Y así estuve un buen rato, evaluando la posibilidad de acercarme y hablar con él. Durante lo que parecieron ser horas estuve viéndole, contemplando a las ninfas que reían despreocupadas con las idioteces que seguramente les estaba contando.
Normalmente, el sueño no debería inquietarme. Un sueño es un sueño es un sueño. Pero ambos -él muchísimo más que yo- nos movemos por lugares donde puede desatarse una balacera en el momento menos oportuno -que es cuando uno anda por allí, claro- y, pues claro, siempre es mejor hacer las paces en vida. A juzgar por el sueño, cuesta más pedir perdón ya muertos.
Aún recuerdo cuando para mí los lugares exóticos eran eso, exóticos. No había riesgo de aparecer decapitado en Guatemala, acribillado en medio oriente o enterrado en cal en el norte de México. Supongo que era la visión inocente del niño-adolescente y que el mundo siempre ha sido un lugar brutal y peligroso, salvo por algunas pequeños remansos de ley y orden.
Recuerdo que hace ya más años de los que me atrevo a confesar, mi papá (otro con el que debería de hacer las paces antes que muramos) me llevó en Alicante a oír una conferencia que ofrecía un viajero -al menos, recuerdo, ese era el pretexto con el cual se había congregado la gente en un viejo teatro del centro- que venía de andar por oriente medio, u oriente próximo como le llaman en España.

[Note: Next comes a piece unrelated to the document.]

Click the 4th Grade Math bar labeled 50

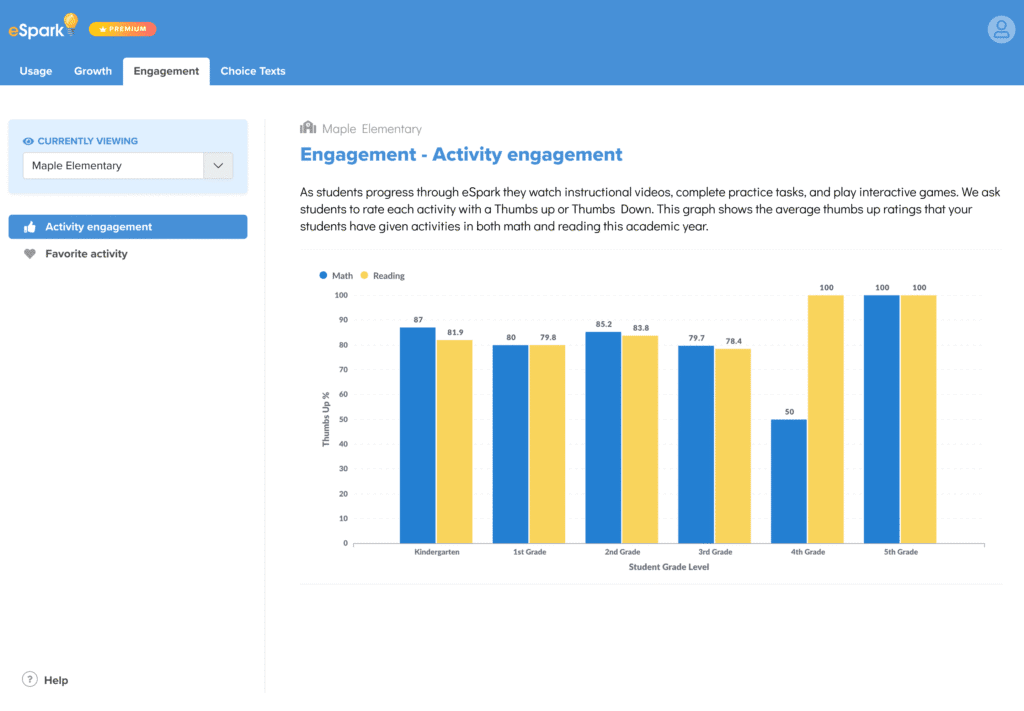pos(788,480)
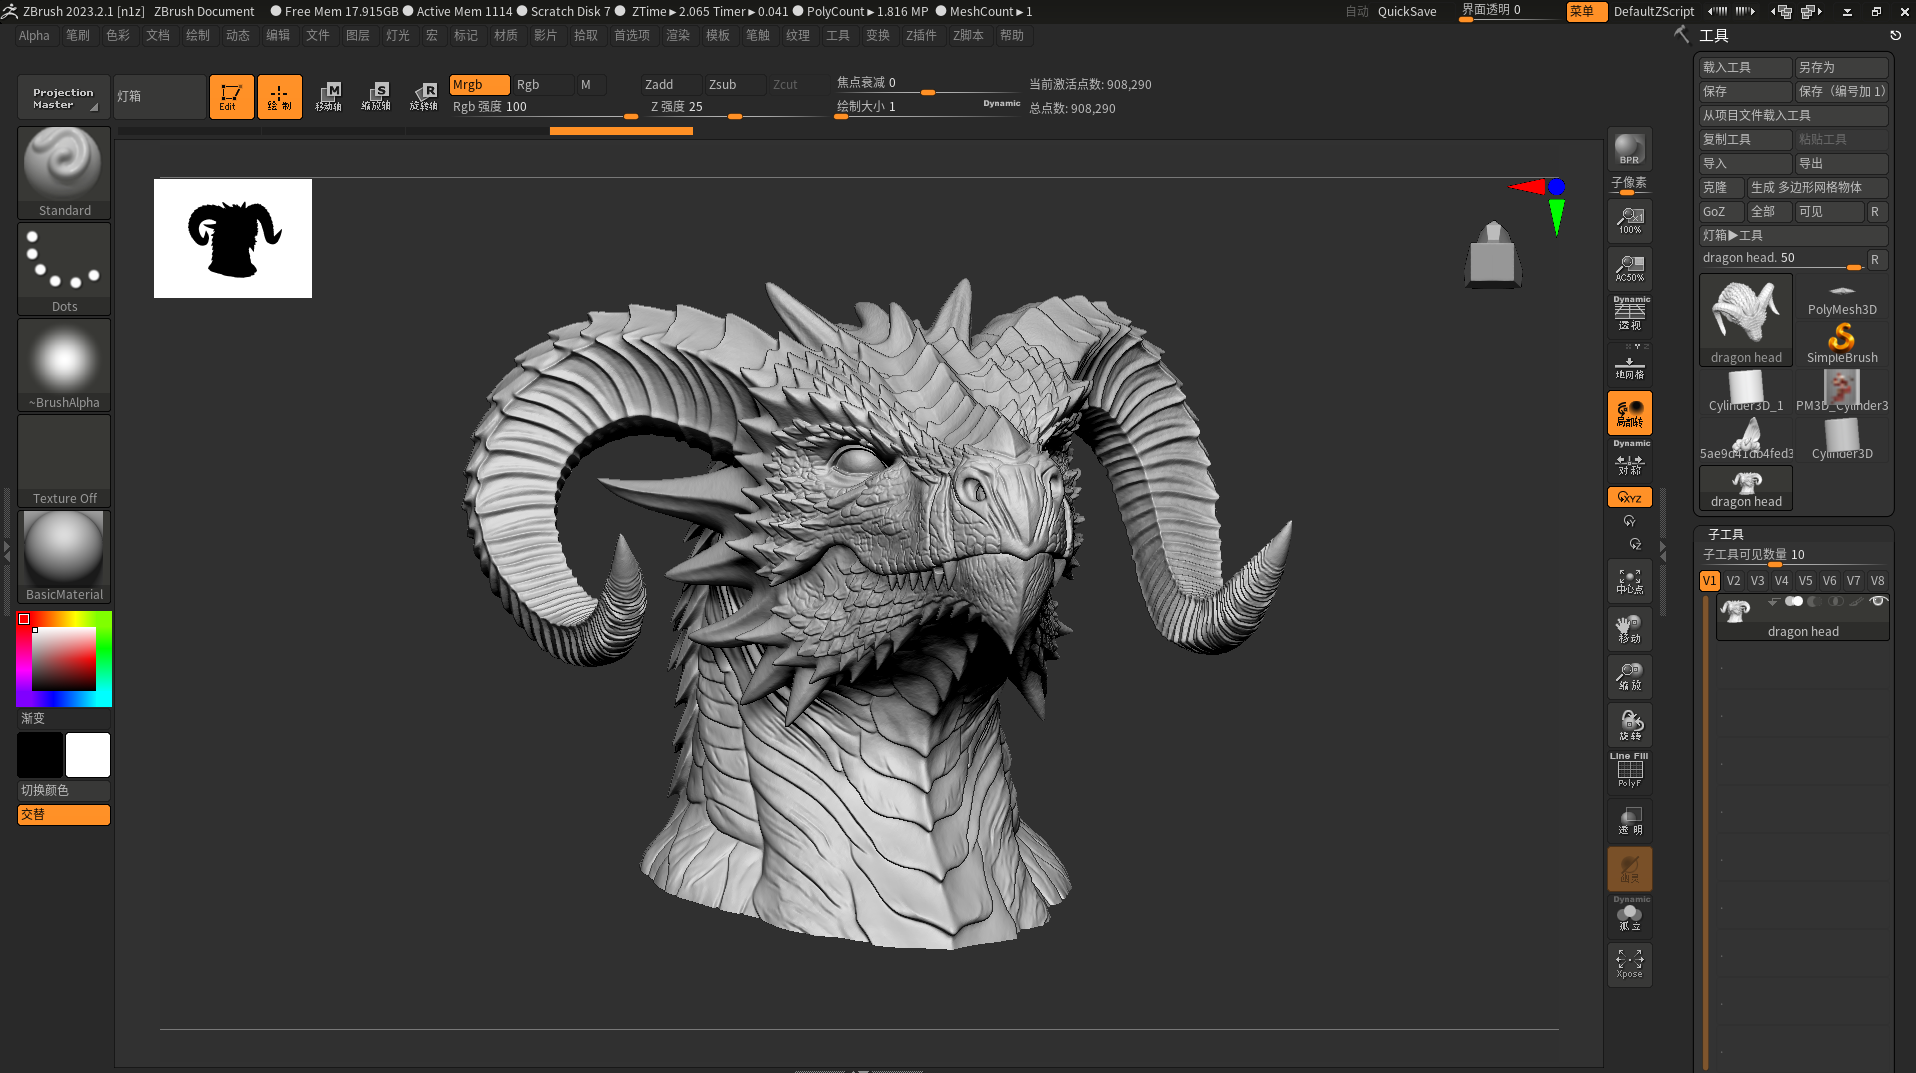Viewport: 1916px width, 1073px height.
Task: Click the AC50% zoom icon
Action: point(1629,268)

En mi imaginación me gusta pensar que era Pérez Reverte, aunque seguro era un simple mochilero, antecesor de los perroflautas españoles que hoy pueblan el tercermundo en busca del exotismo extinto con la globalización.
Era, entonces, una época en la que alguien que viajaba podía reunir gente en un teatro para contar sus experiencias.
Había estado, si mal no recuerdo aunque los recuerdos de la niñez tienen la calidad del sueño, en Irán o Irak, antes de la guerra. No la guerra del terror sino la guerra de Irak-Irán, que fue antes y también fue de terror. ¿O sería el norte de África?
El punto es que dijo el viajero, en un invierno (por eso supongo que no sería el norte de Africa), estando en una embajada española haciendo unos trámites, se presentó otro español, un viajero primigenio, un viejo cuyas posesiones se limitaban a su ropa y un abrigo, si cabe, aún más viejo que él.
Era una época en la que se fumaba en las embajadas. Y en los aviones. Y el funcionario diplomático sacó un paquete de Ducados y al viejo se le iluminaron los ojos. No hizo falta que los pidiera, el diplomático le ofreció un tabaco. Fue tal la dicha del viejo, que el funcionario le ofreció todo el paquete abierto y uno más que tenía en la gaveta del escritorio.
-Gracias, pero no. Todo pesa, dijo el viejo.
Por fin, después de mucho intentar convencerle, lograron que el hombre aceptara un cigarro, que se colocó detrás de la oreja antes de salir a la calle y perderse en la ventisca.
Y tiene razón, todo pesa. Cuando uno viaja, se da cuenta que cada cosa que llevamos tendremos que cargarla durante todo el viaje y allí las onzas comienzan a sumar. Y, luego, más viejos nos damos cuenta que también los rencores pesan.
Por eso quería disculparme con el (ex) amigo, para liberarme de un rencor y tener fuerzas para cargar a cuestas otros rencores más preciosos, más cercanos a mis fantasmas internos.
Pero, al parecer él lo sabe y no me quiere dar el gusto de estar en paz. He tratado de hacerlo, pero me ignora.
“Lo intentaste”, dirán algunos y eso sirve ahora, para la conciencia. Pero aún queda el después.
Esa posteridad en la que puede que nos encontremos donde las ninfas. Ojalá sea donde las ninfas. Estoy seguro que en infierno será aún más incómodo.
In the five minutes when my broadcast got pre-empted,
I saw you touch down. You were no longer dead.
I was happy to see ya. I had lots of questions.
And I put my hand to the wound in your head.
Ah, the blood!
All of that blood!
All of that warm blood flowing freely from you.